You're romanticising this in your head.
He absolutely can control himself around you. He is using you for sex and you're making it easy by convincing yourself there's more to it.
I had an ex like this, as soon as he realised sex wasn't an option he would sulk off home.

HelpMeUnpickThis · 07/04/2025 08:44

girlmomma1 · 06/04/2025 22:54

@InSpainTheRain just sex? No feelings just wants sex?

Yes. Just sex. Only sex.

Sorry OP @girlmomma1 I dont mean to hurt your feelings but honestly. You need to set some
boundaries. Yours are currently below the ground. Lift them up and enforce them.

No more stay overs. He can do the balloons with you the night before and then leave next time. No more “fake family time”.

You are interpreting his affection as a sign that he wants to get back with you. Maybe because that is what you want. He doesn’t though. He thought he was going to get a shag that night and he is now annoyed that he didnt.

He doesnt want what you want, I am sorry. Stay strong. The more you do, the easier it gets.

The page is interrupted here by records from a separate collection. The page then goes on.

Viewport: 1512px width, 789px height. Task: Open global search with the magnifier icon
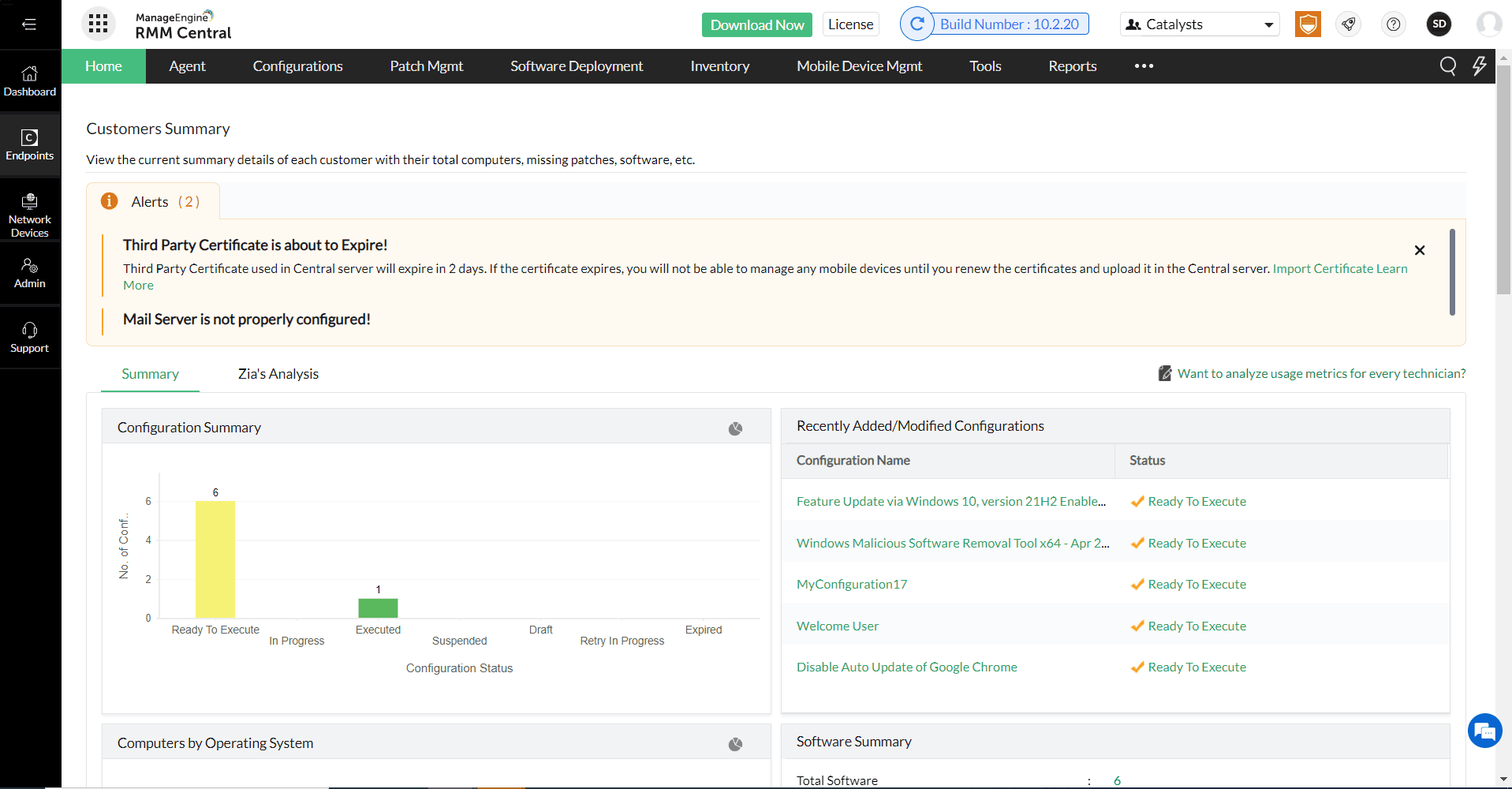pos(1448,66)
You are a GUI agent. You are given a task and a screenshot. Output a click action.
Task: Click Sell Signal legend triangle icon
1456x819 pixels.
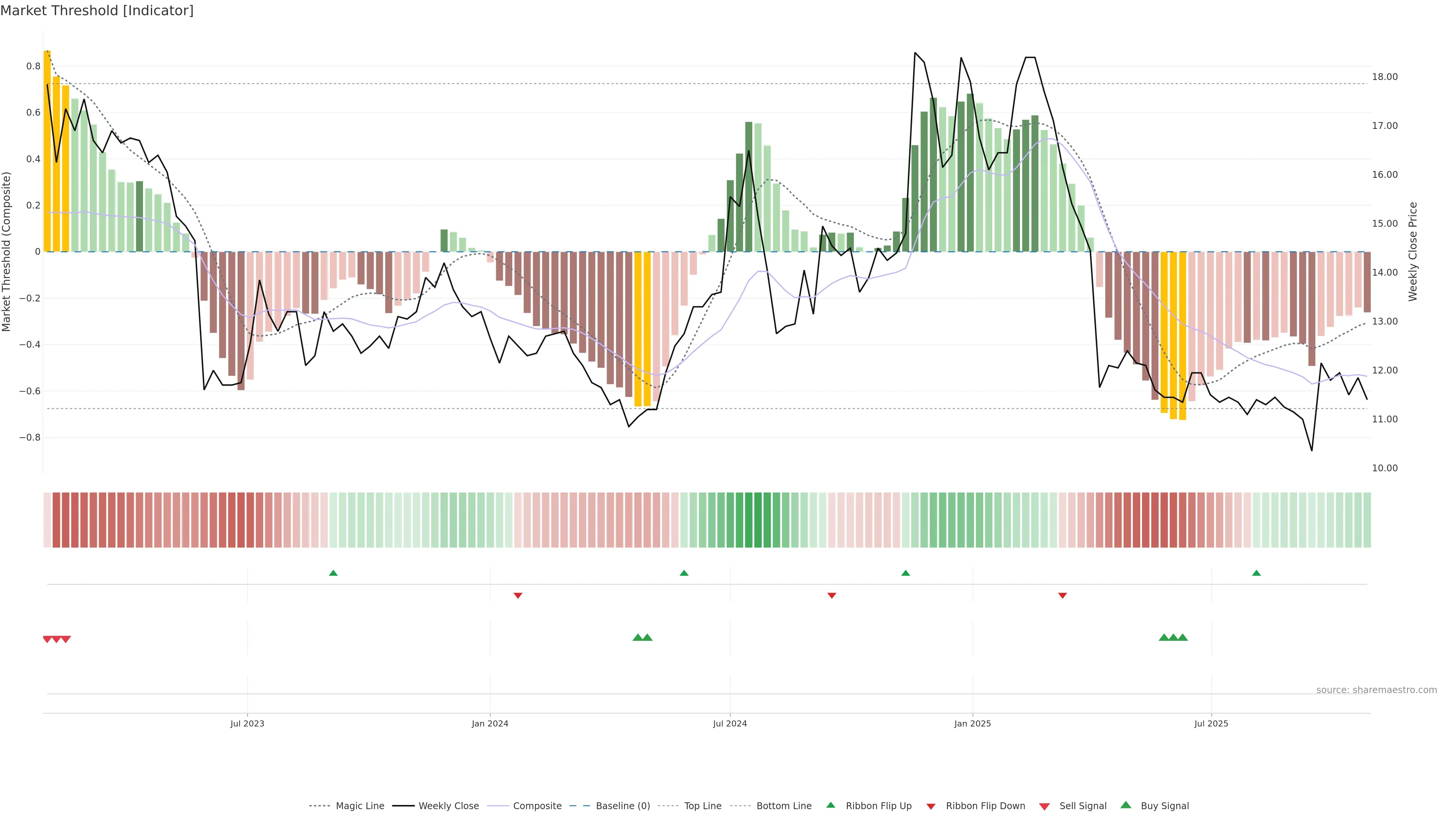pyautogui.click(x=1044, y=806)
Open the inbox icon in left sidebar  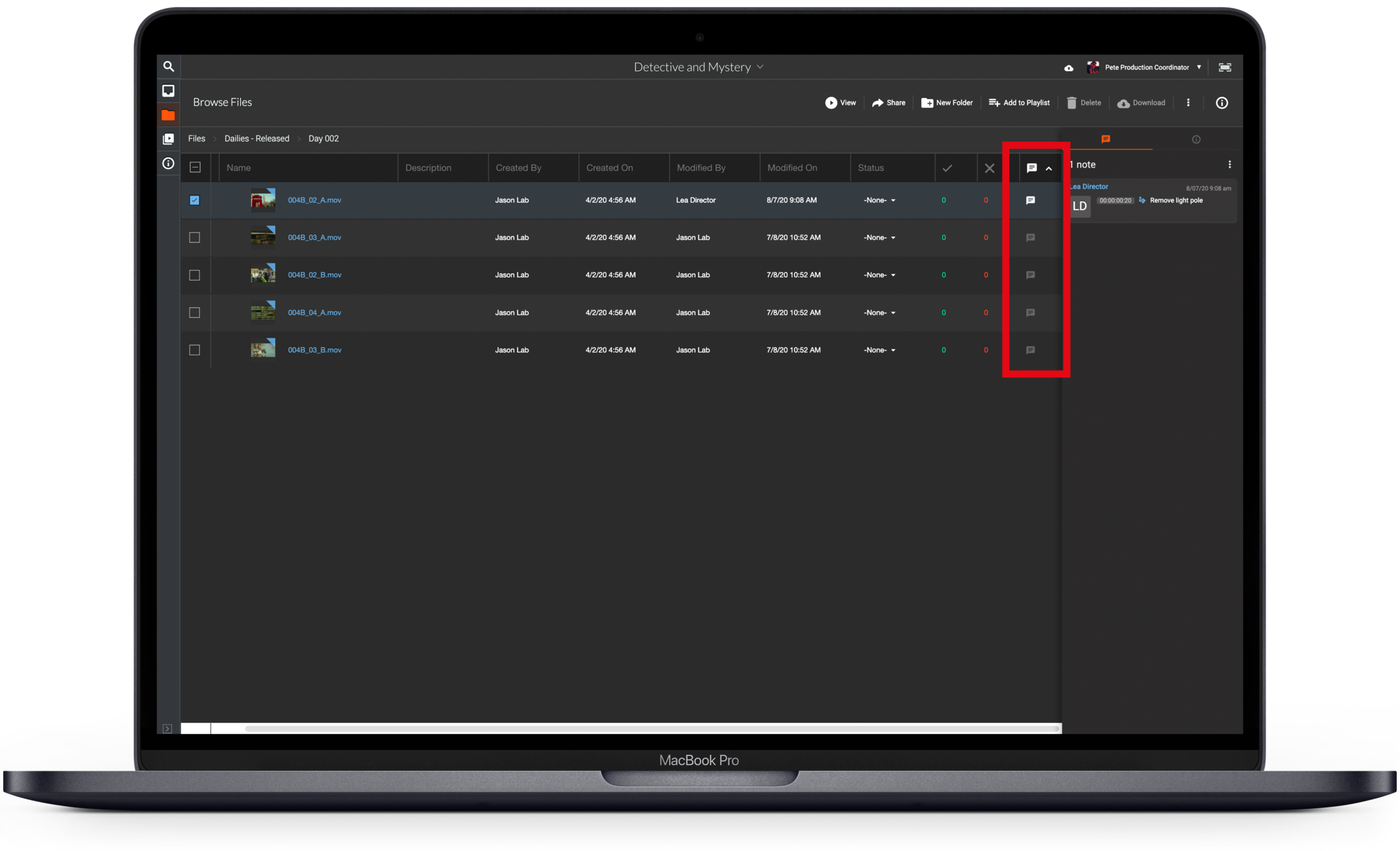[x=168, y=91]
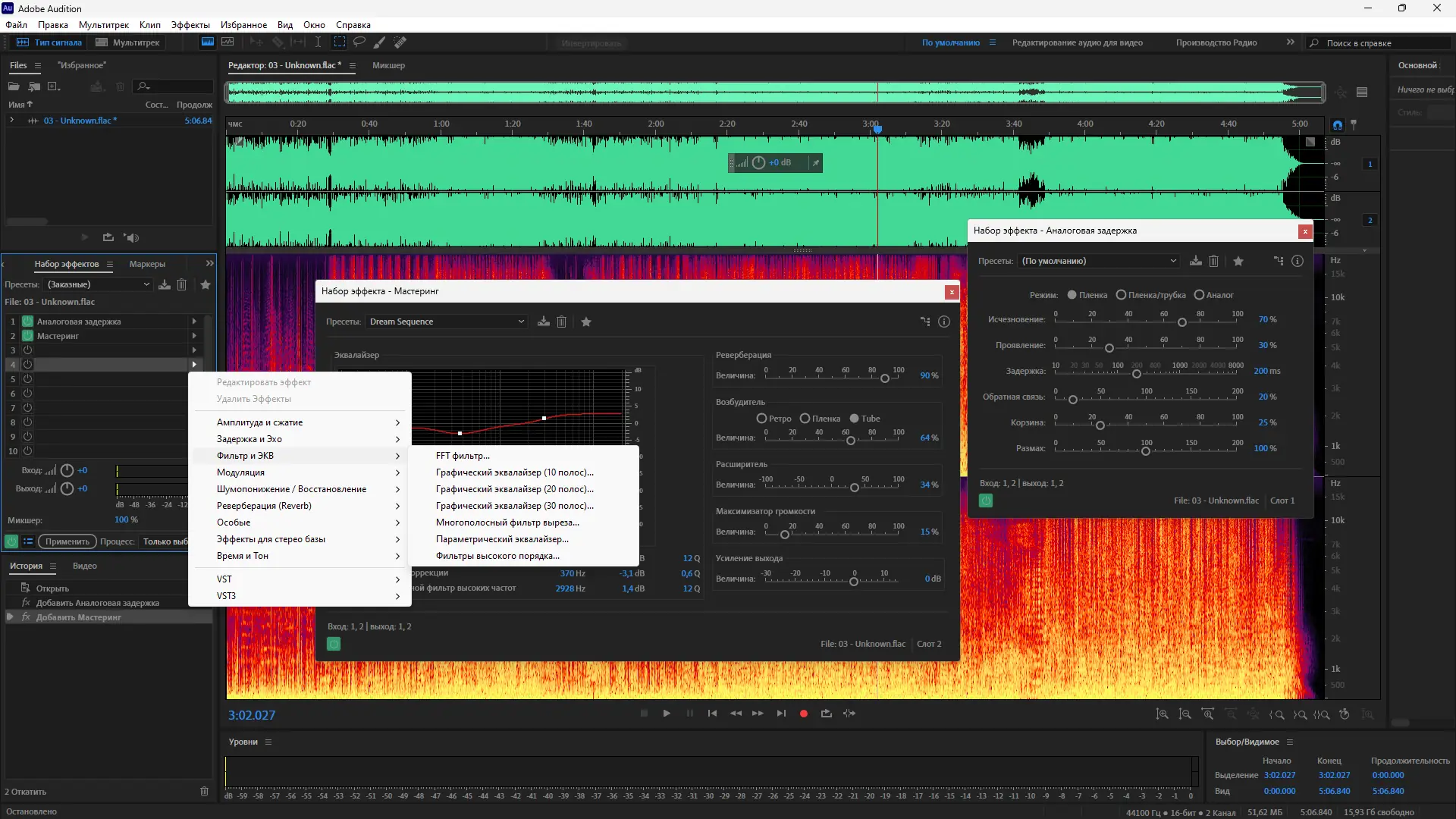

CagneyNYPD1 · 07/04/2025 09:58

fairgame84 · 07/04/2025 08:38

You're romanticising this in your head.
He absolutely can control himself around you. He is using you for sex and you're making it easy by convincing yourself there's more to it.
I had an ex like this, as soon as he realised sex wasn't an option he would sulk off home.

This. You’re hoping that there are feelings involved. He is hoping for a shag. Sorry to be so blunt but I think you need to hear it.

girlmomma1 · 07/04/2025 10:13

Yes I agree with you all unfortunately he probably is trying to use me however he wanted to do stuff to me rather than have sex. Not that this changes anything as it’s still not ok. and definitely not ok for DD to see us together one moment and not looking at each other the next.

OP posts:
CookingFatCat · 07/04/2025 19:21

How old is your daughter? This must be so confusing for her to see.

Lovegame · 07/04/2025 19:40

He wanted to do things to you so he could play hide the sausage next.

It’s confusing for your daughter to have him
stay over. You need boundaries for you but you also needs boundaries for her.